A gig economy platform for freelancers is allowing people to donate directly to Ukrainian workers by commissioning them for projects they don’t have to complete.
Since Russia invaded Ukraine, countries around the world have been chipping in to support people fleeing the war zone, and businesses, too, have been figuring out the best way to help those who have lost their homes and livelihoods.
Until recently, gig economy workers in Ukraine were still paying fees to the apps they normally use to find freelancer projects. Wired reports that, amid the war, some freelancers are continuing to work, but renegotiating deadlines with clients and relying on their goodwill to put projects on pause when necessary.

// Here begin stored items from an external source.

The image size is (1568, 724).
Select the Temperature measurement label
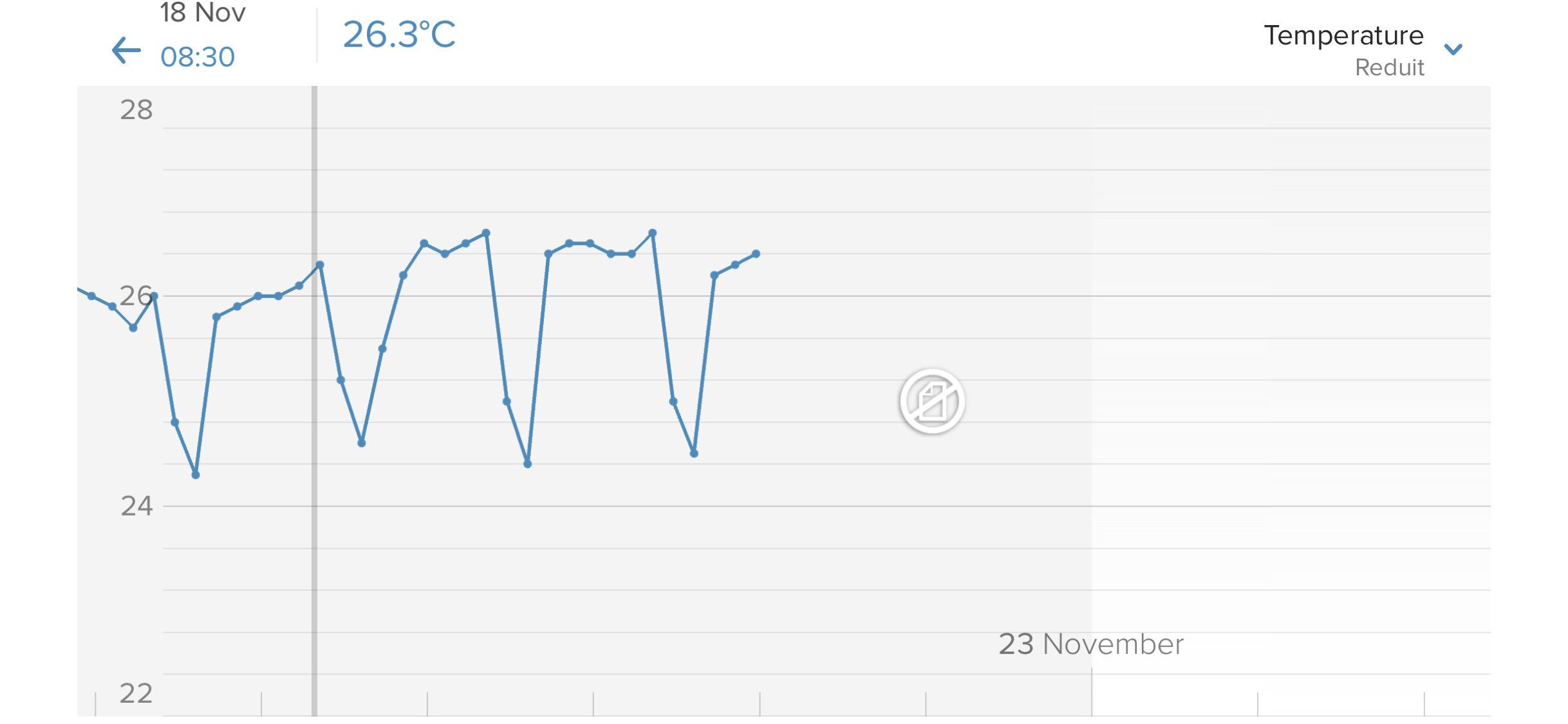coord(1343,35)
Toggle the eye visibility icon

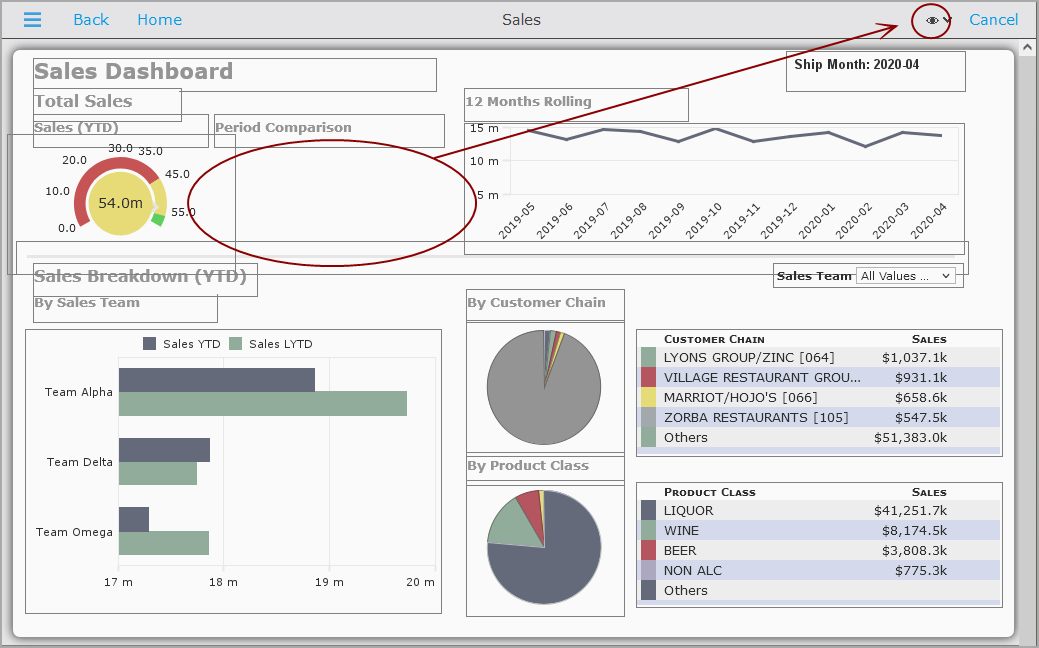click(932, 21)
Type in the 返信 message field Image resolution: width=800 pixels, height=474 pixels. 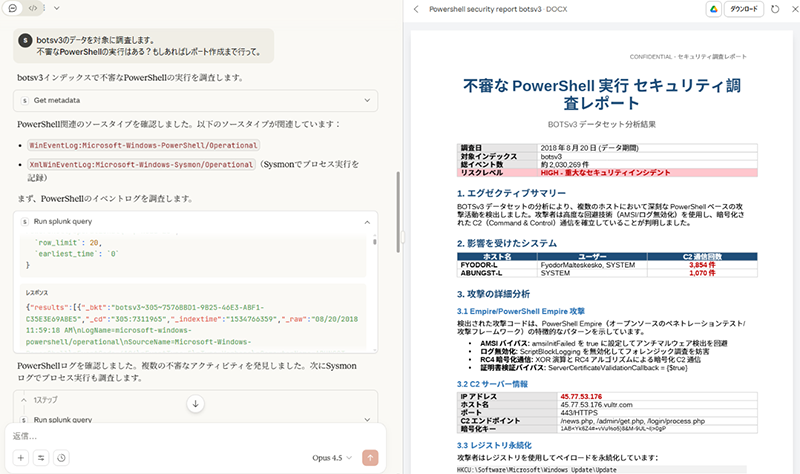pos(190,436)
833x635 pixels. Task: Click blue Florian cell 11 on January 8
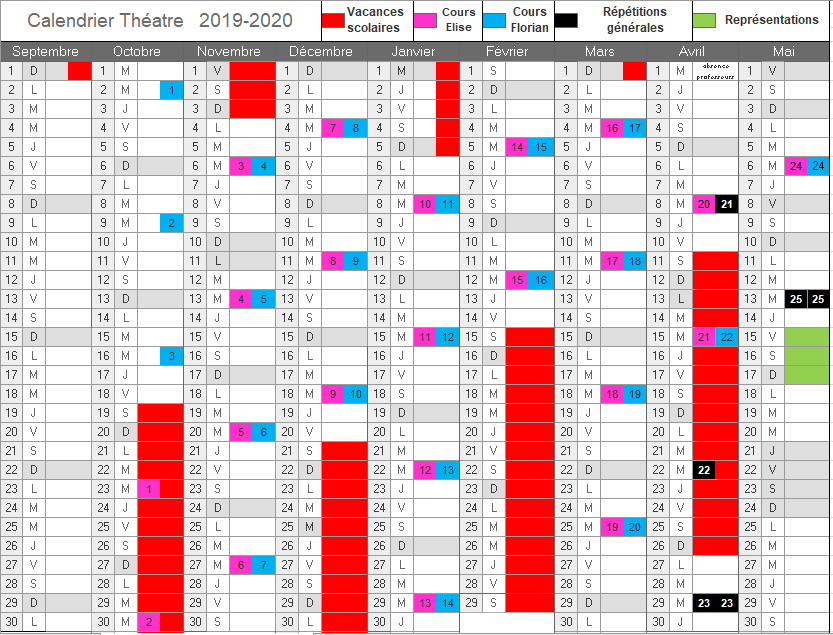[x=448, y=204]
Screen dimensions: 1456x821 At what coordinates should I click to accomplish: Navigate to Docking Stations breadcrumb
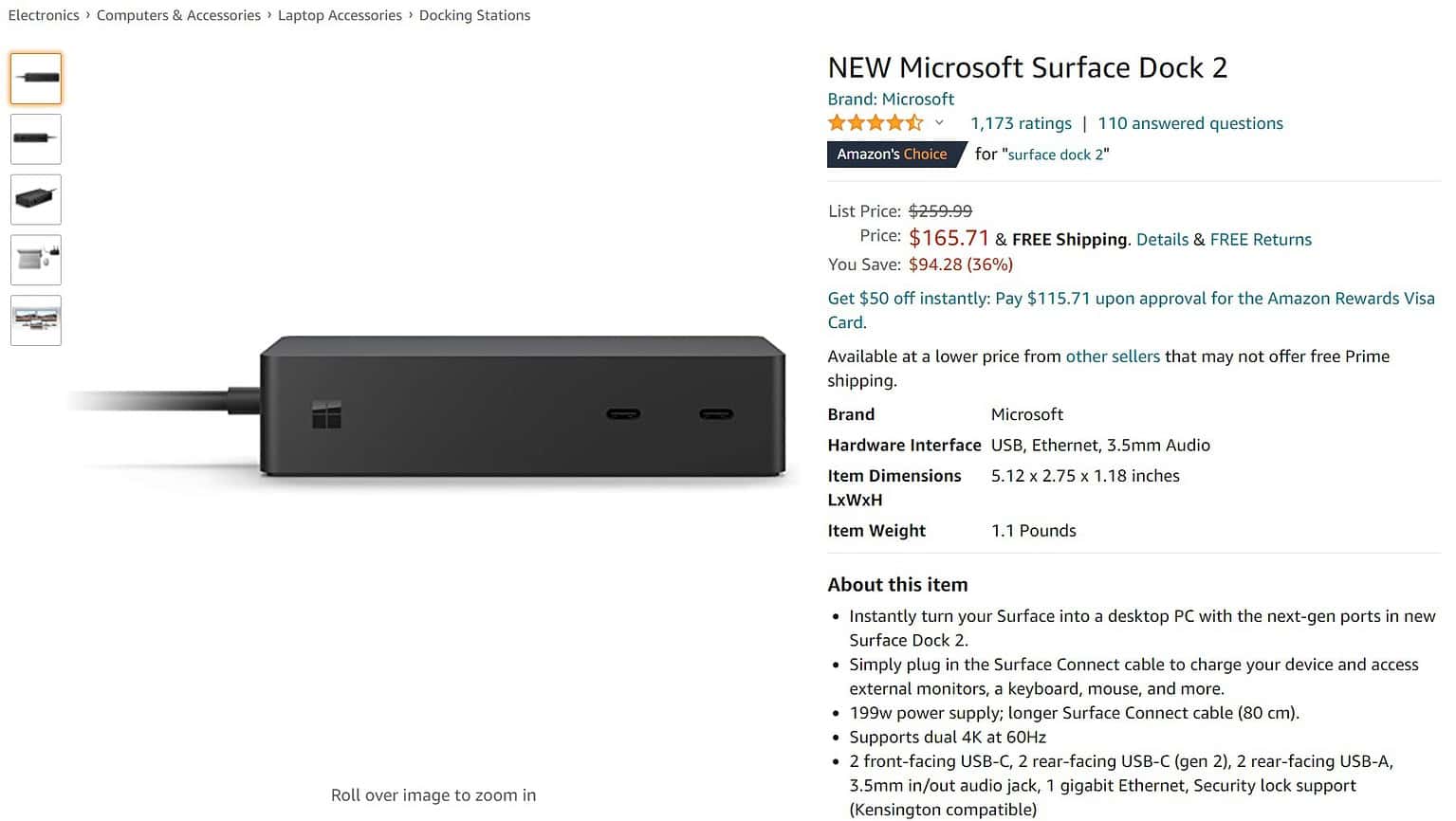474,15
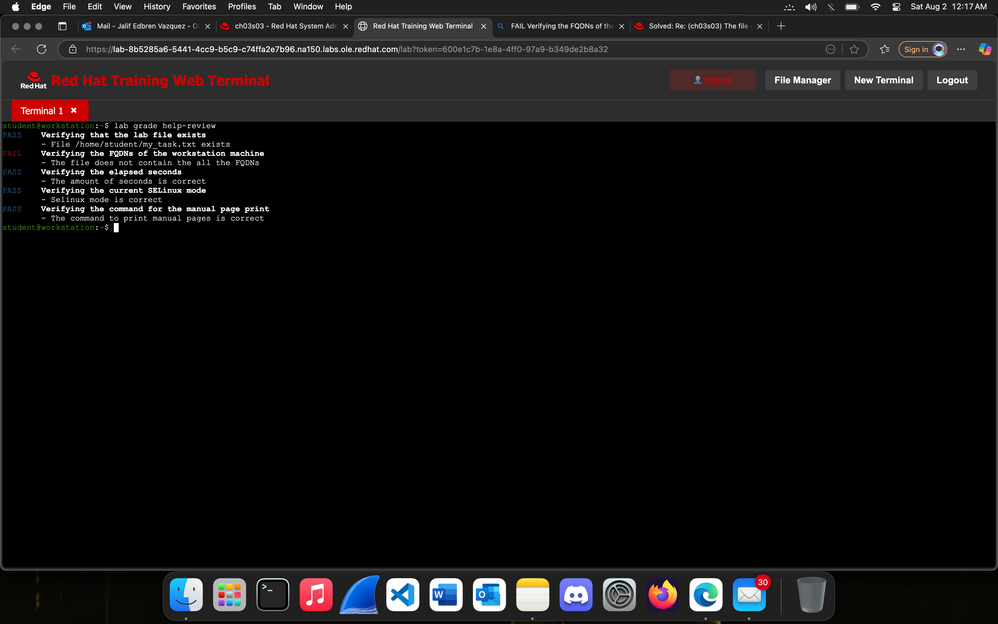
Task: Log out of the web terminal
Action: coord(951,80)
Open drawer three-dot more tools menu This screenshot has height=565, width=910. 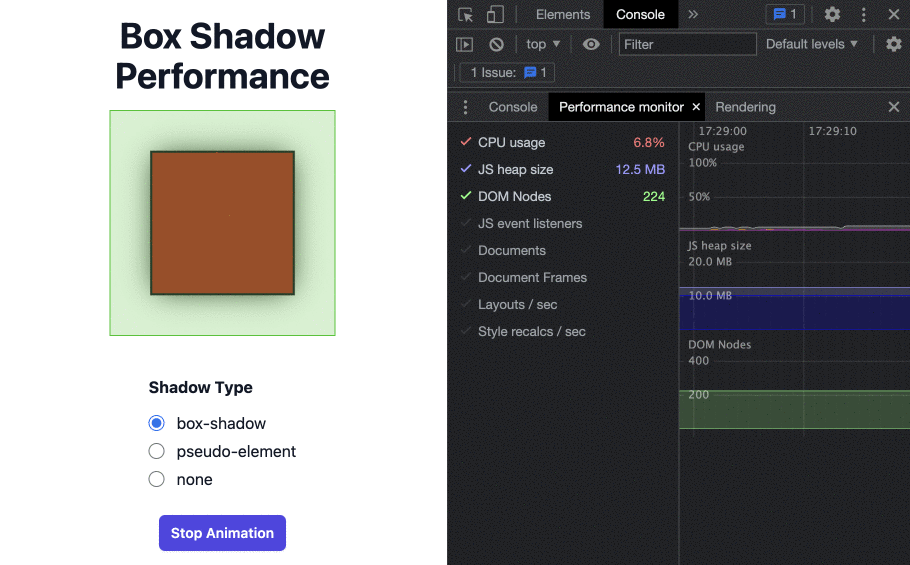465,107
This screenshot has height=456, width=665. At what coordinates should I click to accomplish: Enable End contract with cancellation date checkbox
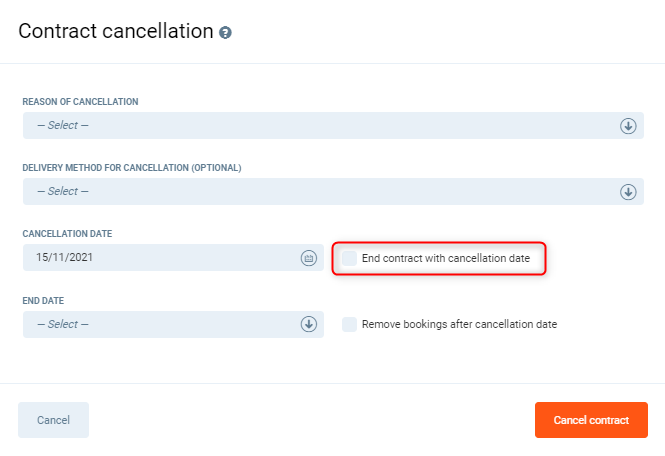point(349,258)
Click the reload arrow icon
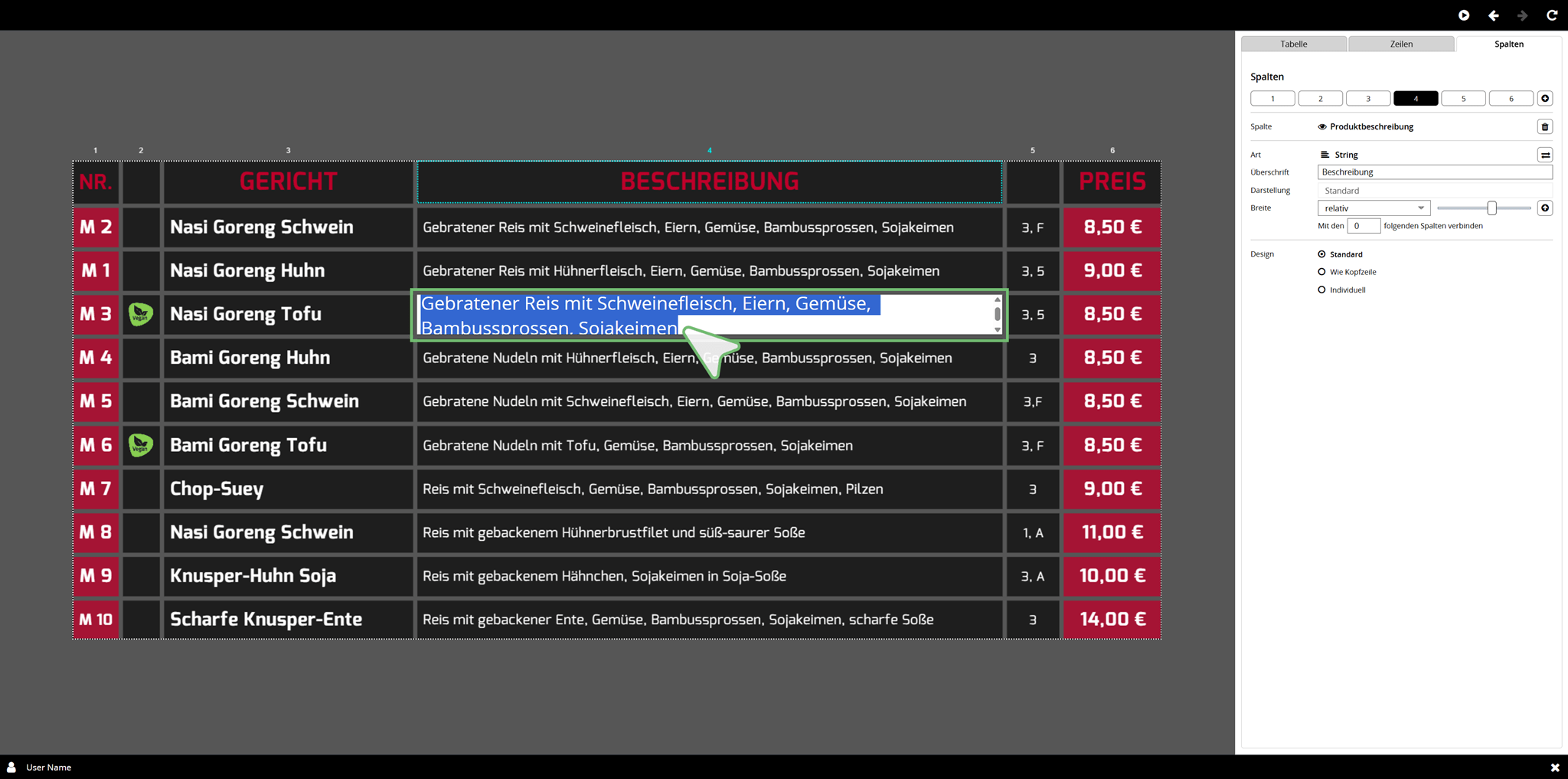 click(1552, 15)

But with hundreds of thousands of Ukranians seeking refuge in countries such as Hungary and Poland – the UK has only recently allowed Ukrainian refugees to apply for UK visas to join family members – the challenge of delivering work to clients is understandably huge. And as is the nature of self-employed or freelance work, if the job doesn’t get done, payment won’t be made.
Up to three per cent of Ukraine’s workforce are registered on web platforms designed for freelance work, making the country the world’s seventh largest supplier of online labour.
Software engineers, graphic designers, project managers, IT technicians, editors and copywriters across Ukraine use platforms including Upwork and Fiverr to complete tasks for clients, often overseas, at a rate lower than those in the commissioning country.